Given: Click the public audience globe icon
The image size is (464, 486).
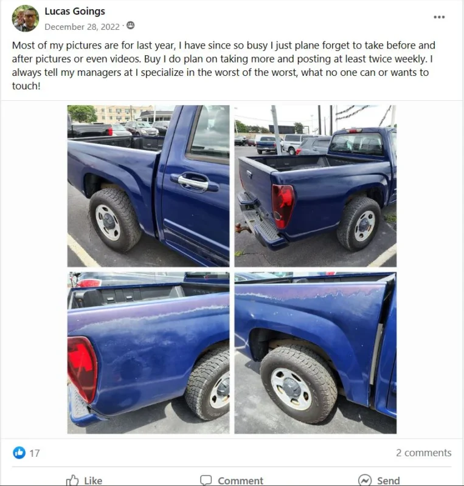Looking at the screenshot, I should click(x=131, y=26).
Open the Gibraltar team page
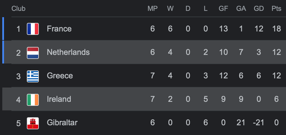This screenshot has height=135, width=286. coord(62,123)
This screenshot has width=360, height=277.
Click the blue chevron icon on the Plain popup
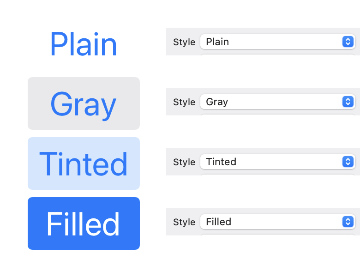coord(348,42)
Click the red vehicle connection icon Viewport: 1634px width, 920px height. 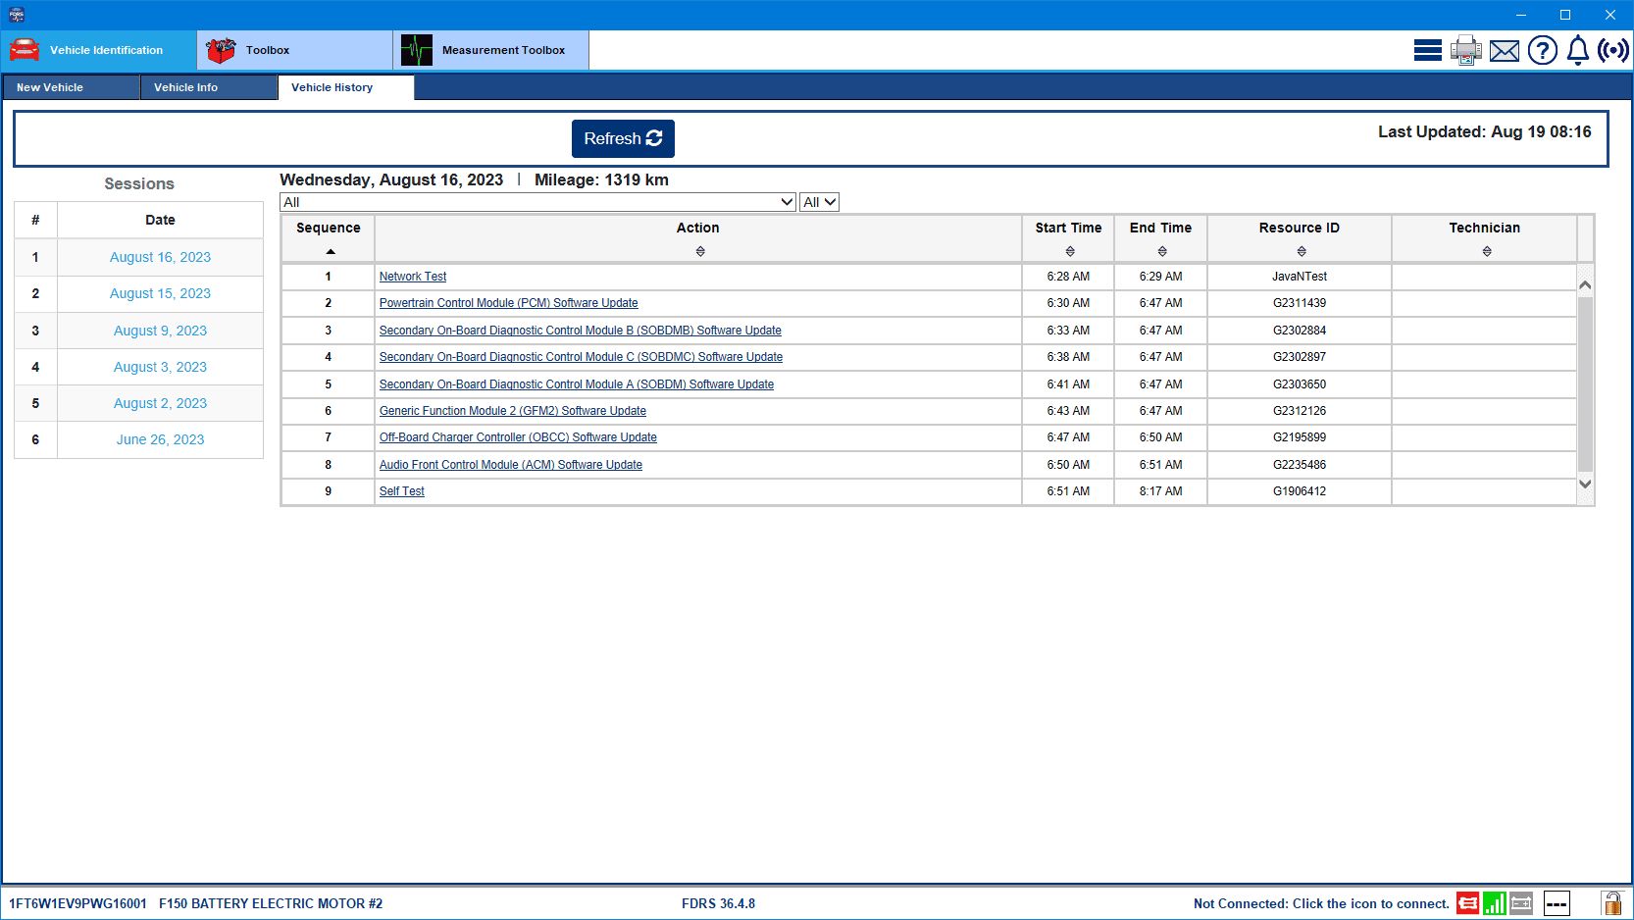coord(1467,903)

* * * * * * *

◆ **HOW TO COMPLETE THIS TASK**
Return word for word the lines from the beginning of the entries through the line that contains "This screenshot has width=360, height=277.", both ends included, but no pictures.

◆ **RESPONSE TO THE TASK**
Given: Click the public audience globe icon
The image size is (464, 486).
Looking at the screenshot, I should click(x=131, y=26).
Open the Gibraltar team page
This screenshot has height=135, width=286. coord(62,123)
This screenshot has width=360, height=277.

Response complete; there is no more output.